Türkiye’nin kara sınırlarının uzunluğu yaklaşık 2 bin 875 ve sahillerinin uzunluğu ise 8 bin 300 kilometredir. Kabaca 11 bin kilometrelik sınırı bırakın korumayı her 100 metreye bir tane gözcü koysanız 110 bin kişi gerekir. Yerleşim merkezleri, gümrükler ve hassas bölgeleri gözetleyecek personeli de eklerseniz bu rakam katlanır.
Demek istediğim şu; sınırları eski tip güvenlik anlayışıyla korumak neredeyse imkansızdır. Zaten sınırlarımızın korunduğunu da söylemek zordur. Bütün sınır illerinde gelirini ‘sınır ticareti’ ile sağlayan önemli bir kesim vardır. Uludere’de yüreklerimizi burkan dramları birkaç gündür izliyoruz. 35 insanımızın ölümü üzerinden birçok kesim siyasi hesaplar yürütüyor. İstihbarat raporları yazmakla tanınan bir gazetenin attığı başlık ise güler misin, ağlar mısın cinsinden: İstihbarat predatörden. Böylece sözüm ona suçluyu bulmuşlar: Amerika. Sonuç doğru olsa bile böyle bir bakış açısı, istihbarat kurumlarımızda gerçekten hâlâ hakimse vay halimize? Ancak konuyu sulandırmak için böyle bir analiz yapılabilir. Predatör yeryüzündeki duran veya hareket eden nesneleri gösterir. Yerdekinin dost mu düşman mı yahut terörist mi kaçakçı mı yoksa mülteci mi olduğuna karar veremez. Bunu tesbit edecek olan istihbaratçılardır.
İstihbarat da yalnızca uzaktan yapılmaz. İçine nüfuz edemediğiniz oluşumlar konusunda tahminlere yahut duyumlara dayanan bir analiz yolunu seçerseniz, hep aldanırsınız. Uludere örneği üzerinden gitmek istiyorum. Polis, jandarma veya MİT fark etmez, yöre halkıyla sadece insani yönden iyi ilişkiler kurulsa bile gelenlerin kim olduğu çok rahatlıkla öğrenilebilirdi.
İstihbarat teknik yöntemlerle elde edilmelidir. İstihbarat birimlerinin dinleme konusundaki maharetlerini artık hepimiz biliyoruz. Bu yeteneklerini dağdaki teröristler üzerinde de geliştirmelerini beklemek vatandaş olarak hakkımızdır. Yasadışı örgütlerin içine sızan ajanlar vasıtasıyla da doğrudan haber alınabilir. Aslında bizimkilerin bu konudaki kabiliyetlerini terör örgütleri de kabul etmektedir. Örgütlerin yayın organlarını takip ederseniz elebaşı durumundaki her üç kişiden birinin “TC’nin ajanı” diye suçlandığını görürsünüz.

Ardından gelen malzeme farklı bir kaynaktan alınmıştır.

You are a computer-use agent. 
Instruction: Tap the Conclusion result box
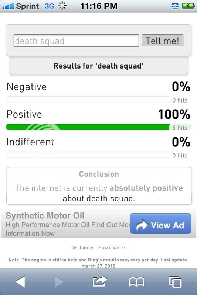tap(99, 186)
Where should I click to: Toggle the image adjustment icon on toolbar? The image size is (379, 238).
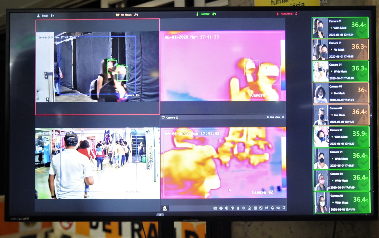(x=261, y=208)
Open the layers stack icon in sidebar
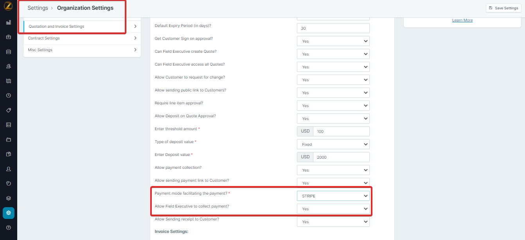Screen dimensions: 525x240 (x=9, y=198)
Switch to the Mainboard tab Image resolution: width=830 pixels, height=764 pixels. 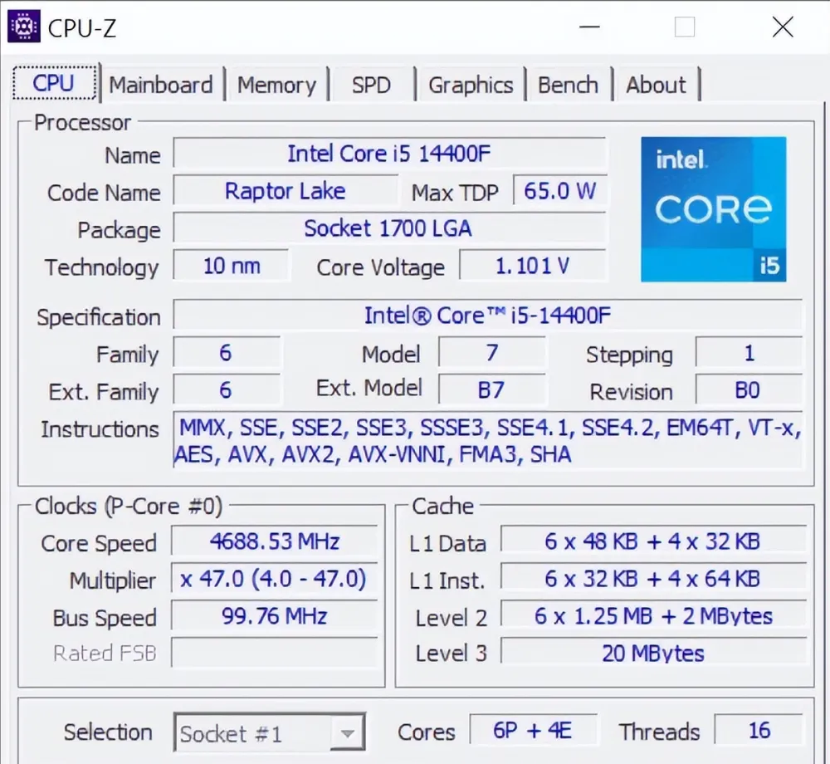(161, 85)
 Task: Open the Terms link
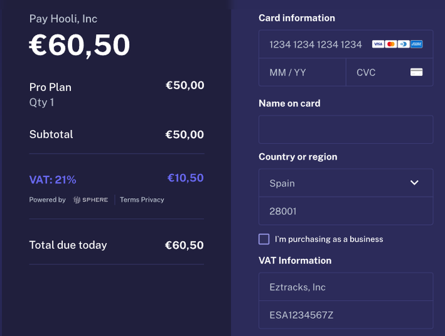(129, 200)
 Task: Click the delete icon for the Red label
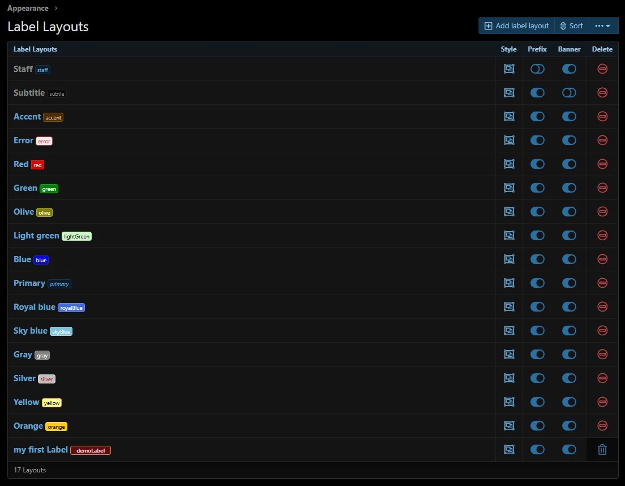[x=602, y=164]
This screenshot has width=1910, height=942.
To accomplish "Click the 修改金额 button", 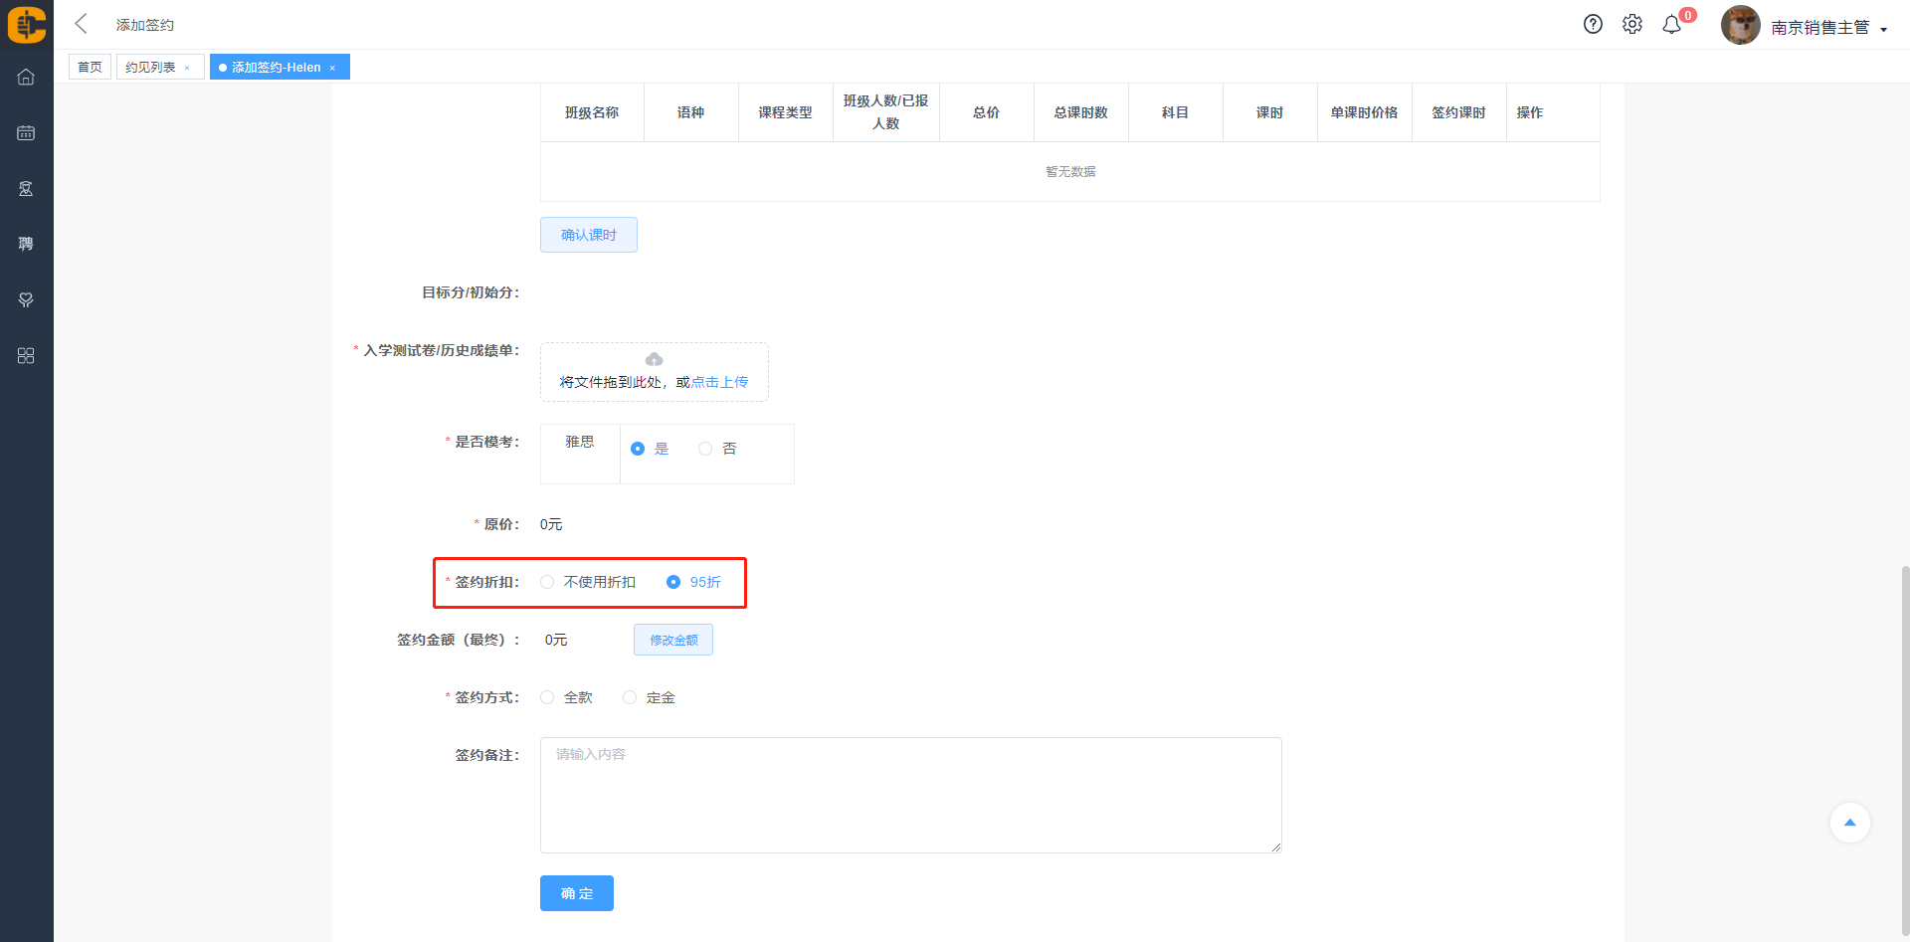I will point(673,640).
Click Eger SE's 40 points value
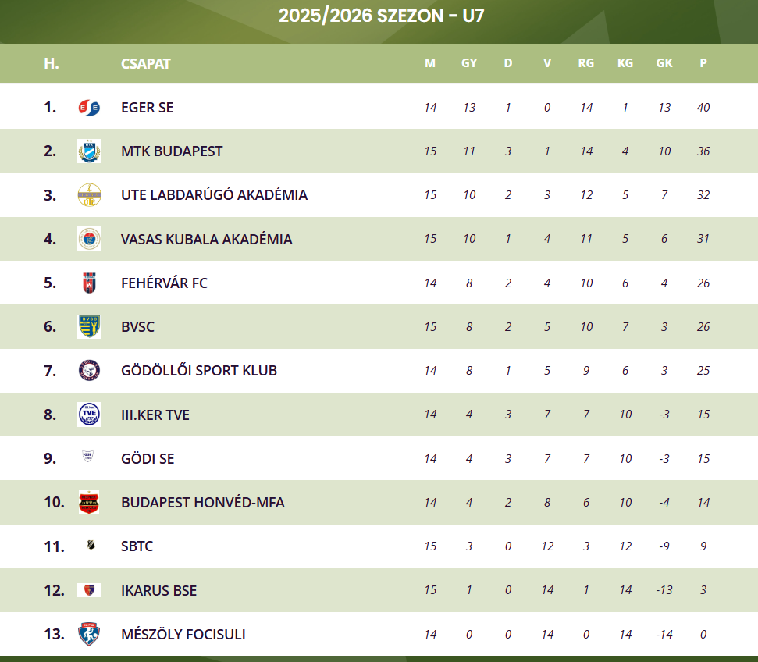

Sonuç olarak, Türkiye’nin sınırları boyunca asker veya güvenlik gücü dikmesine gerek yoktur. Sağlam ve korunaklı sınır koruma birlikleri takviye edilir. Terörist, kaçakçı yahut mülteciler içerden istihbarat (teknik takip, haber kaynakları, ajan yerleştirme vs) yöntemlerinin yanısıra sınırdan geçerken uzaktan (gözetleme kuleleri, kameralar, predatörler, İHA’lar vs) izleme usulleriyle toplanma bölgelerine veya şehir merkezlerine kadar takip edilir. Böylece güvenlik güçlerinin duruma hakim olduğu bu noktalarda topluca yakalanabilir.